YOUR ASSIGNMENT
Below are some records. Pull every line that contains the word "pixels".

EXERCISE MATERIALS
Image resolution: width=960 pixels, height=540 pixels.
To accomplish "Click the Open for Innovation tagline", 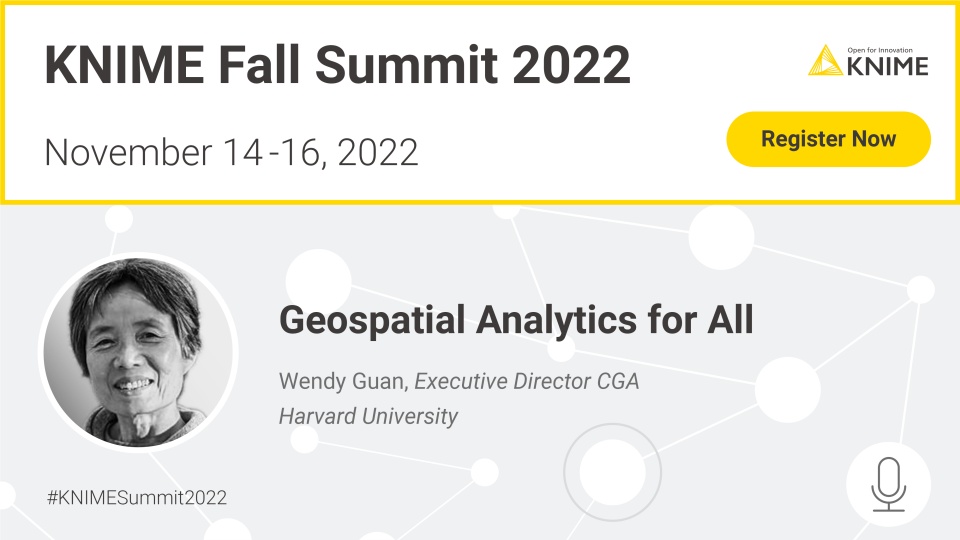I will 880,50.
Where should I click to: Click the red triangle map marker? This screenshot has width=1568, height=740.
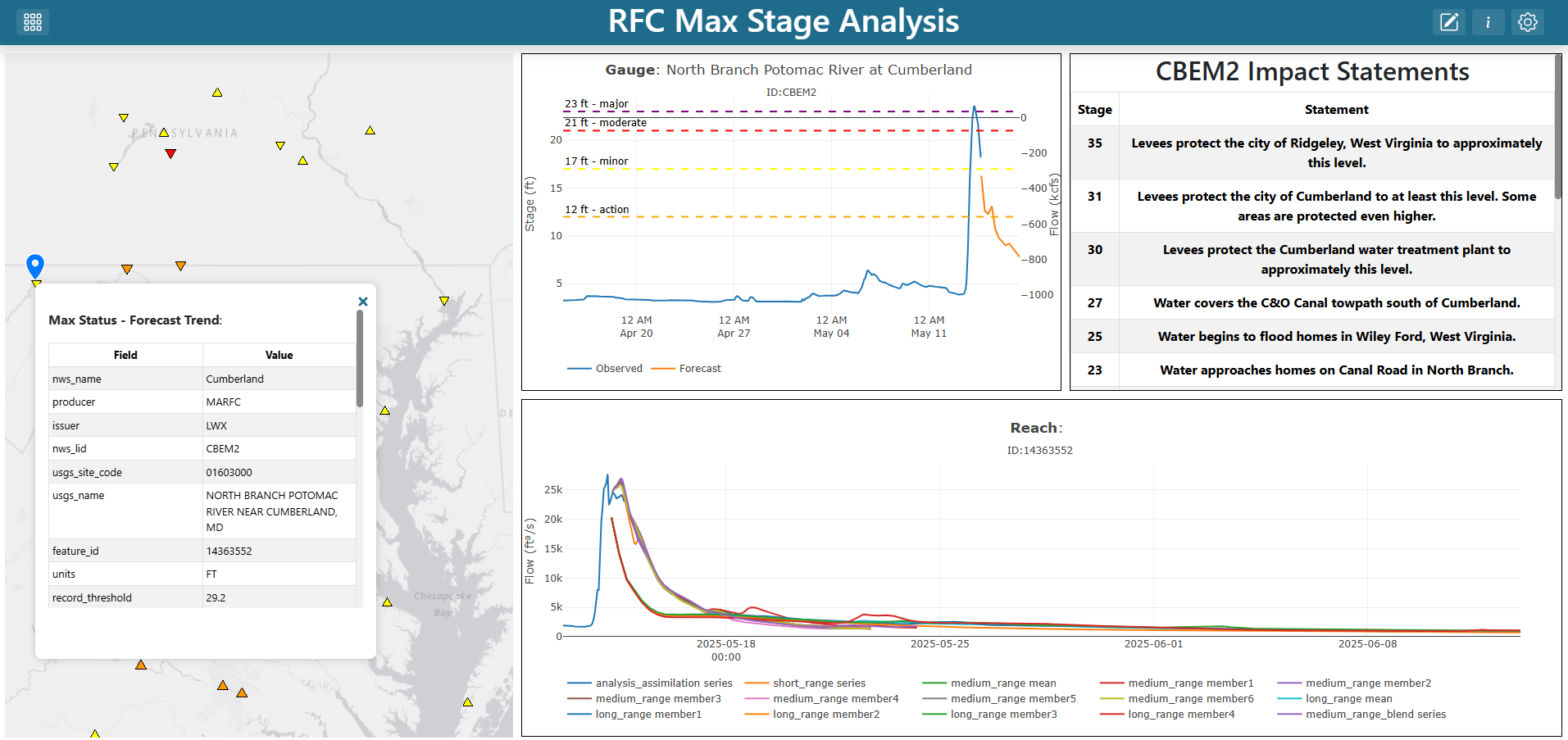coord(170,154)
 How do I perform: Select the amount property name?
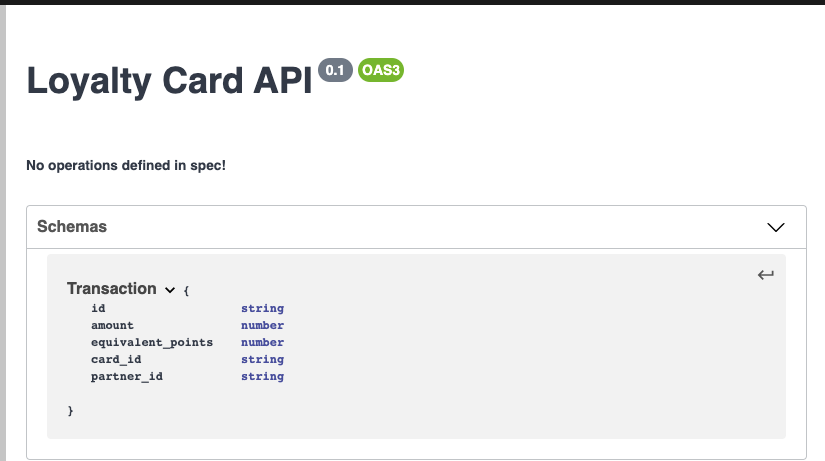point(112,325)
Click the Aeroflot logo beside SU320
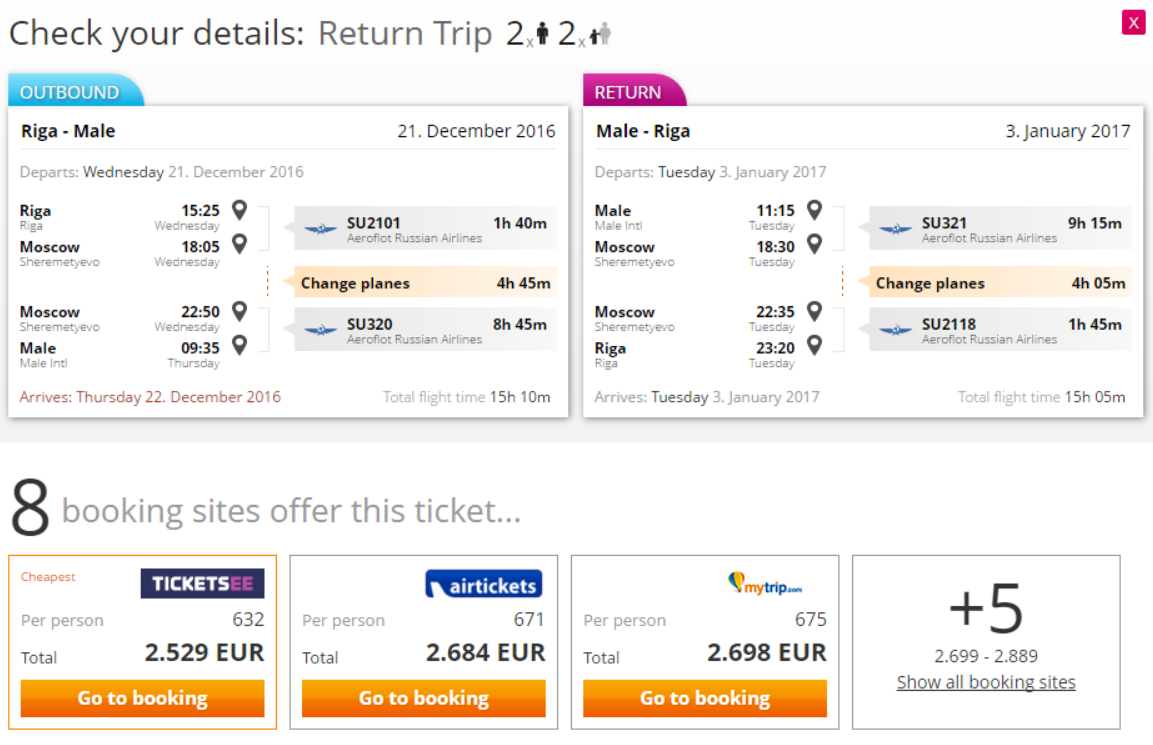The height and width of the screenshot is (745, 1153). 320,330
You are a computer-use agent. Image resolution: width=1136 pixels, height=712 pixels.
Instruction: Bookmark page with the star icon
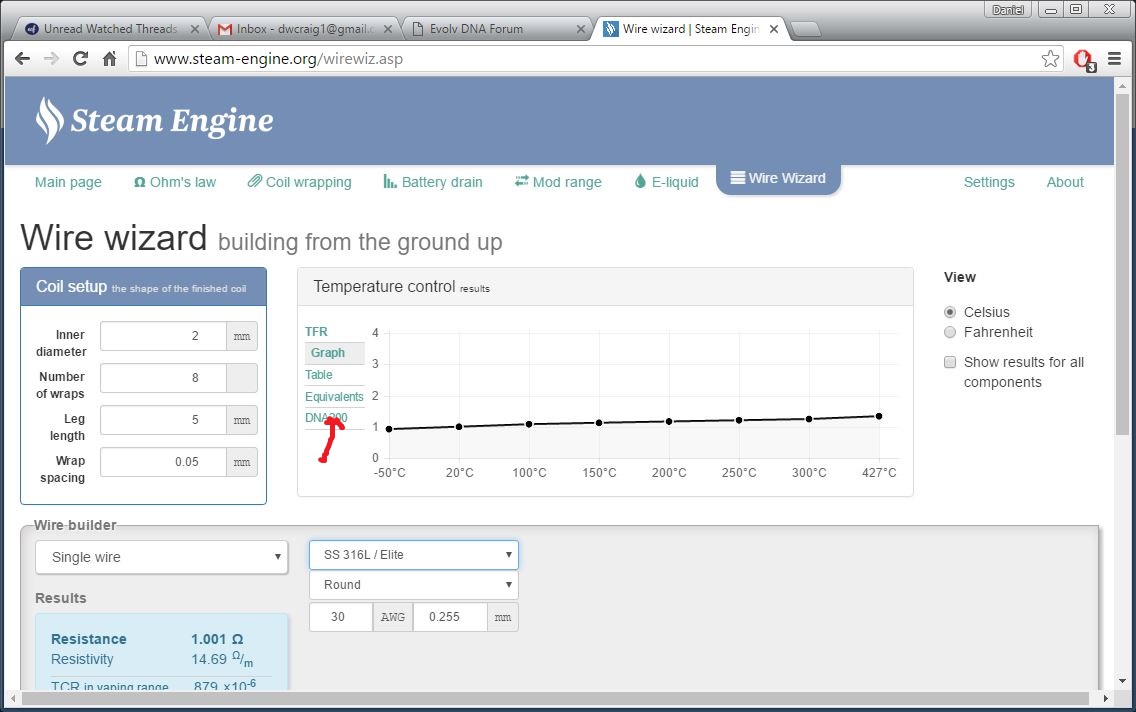tap(1050, 59)
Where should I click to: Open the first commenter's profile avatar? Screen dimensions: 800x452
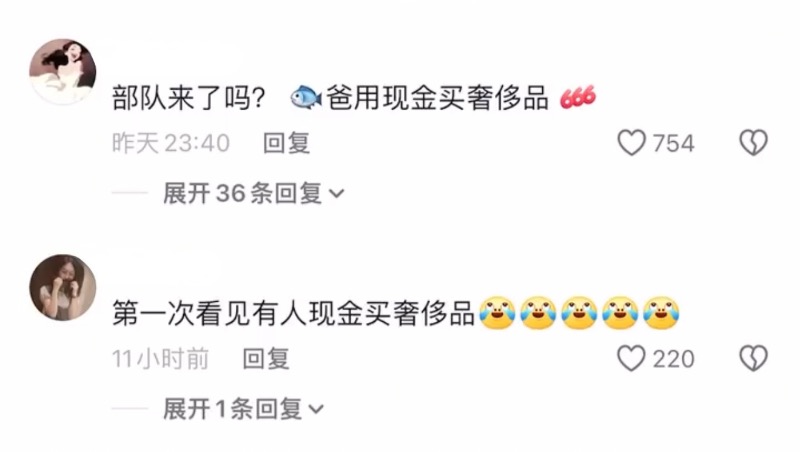63,72
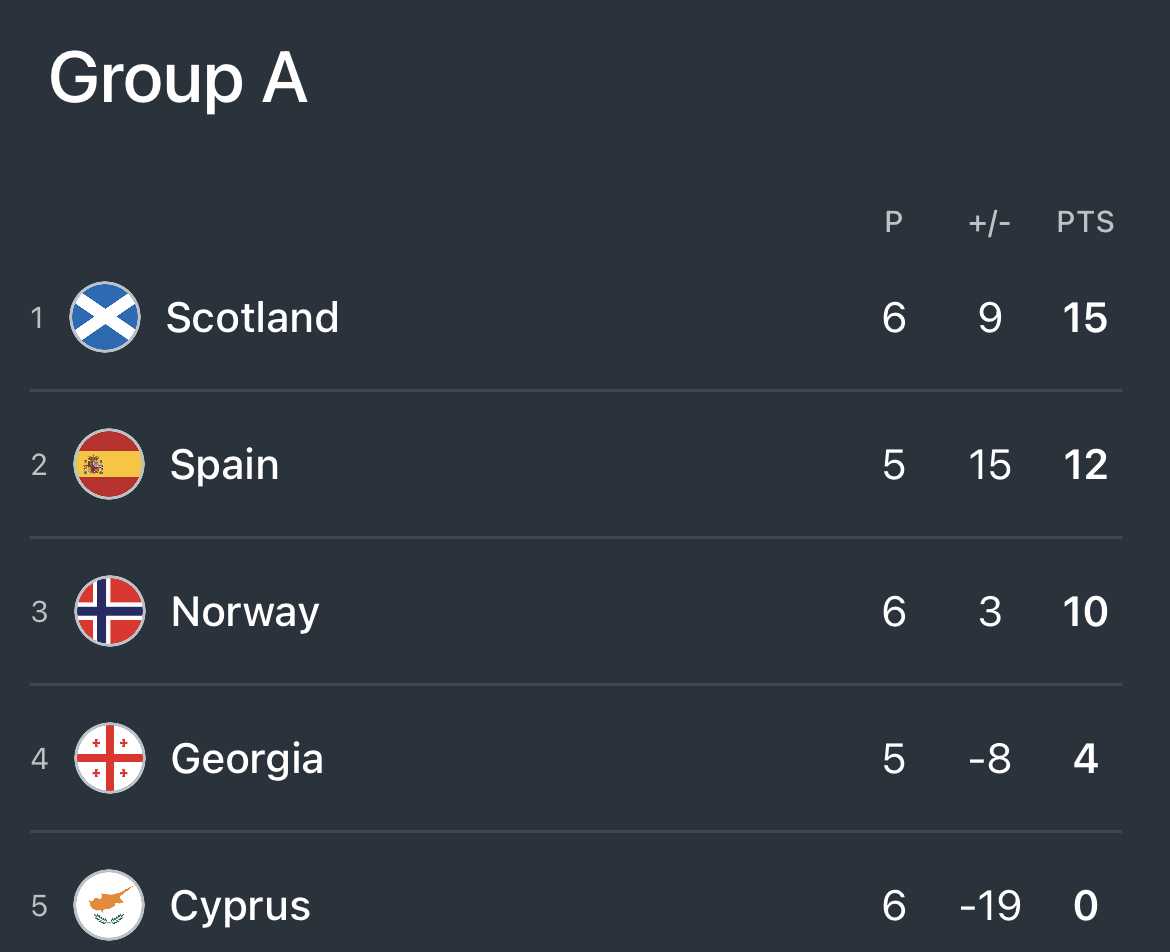Open the Cyprus team name

coord(240,906)
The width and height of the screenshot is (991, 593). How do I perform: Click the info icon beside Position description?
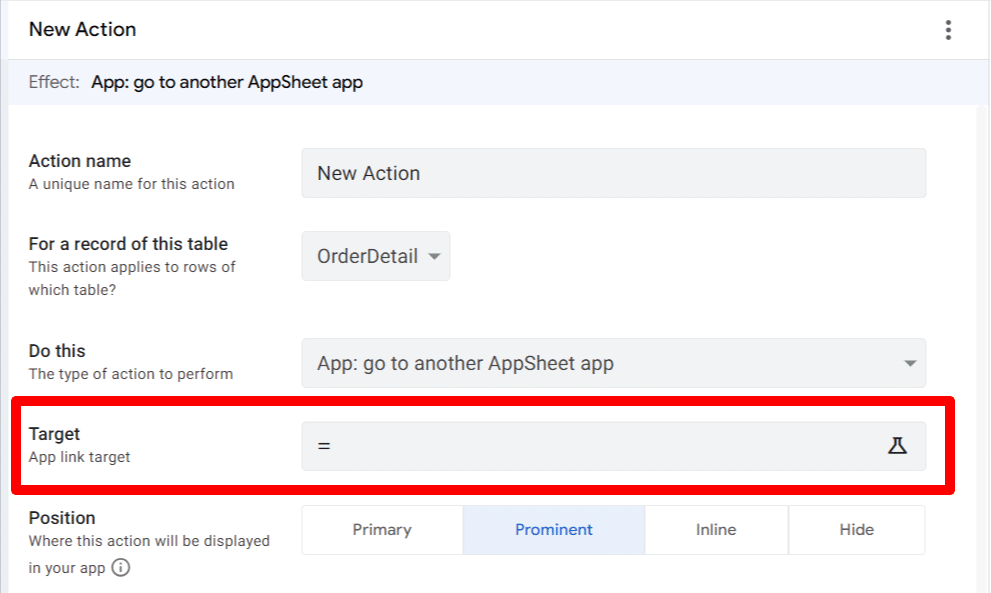(x=121, y=568)
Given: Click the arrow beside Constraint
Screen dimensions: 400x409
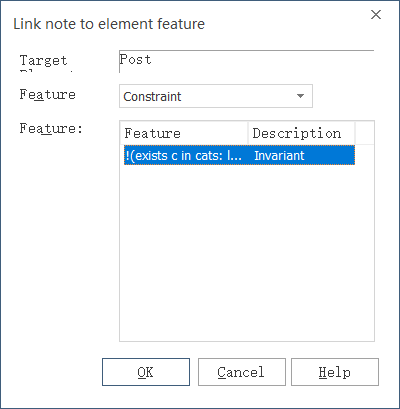Looking at the screenshot, I should 300,96.
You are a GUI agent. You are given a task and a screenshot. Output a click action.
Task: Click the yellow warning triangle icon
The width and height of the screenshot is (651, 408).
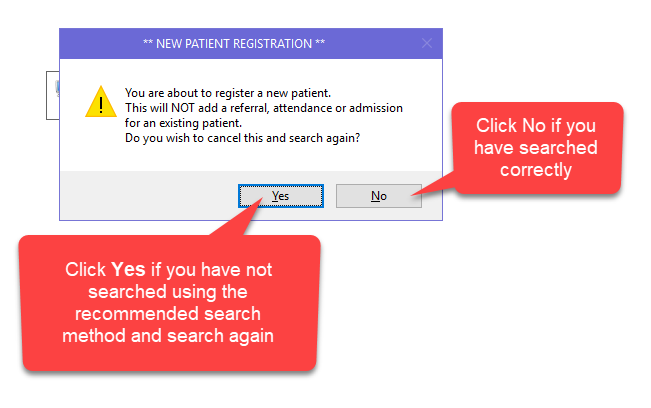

OUTPUT
Image resolution: width=960 pixels, height=540 pixels.
You are a computer-use agent. Image resolution: width=1136 pixels, height=712 pixels.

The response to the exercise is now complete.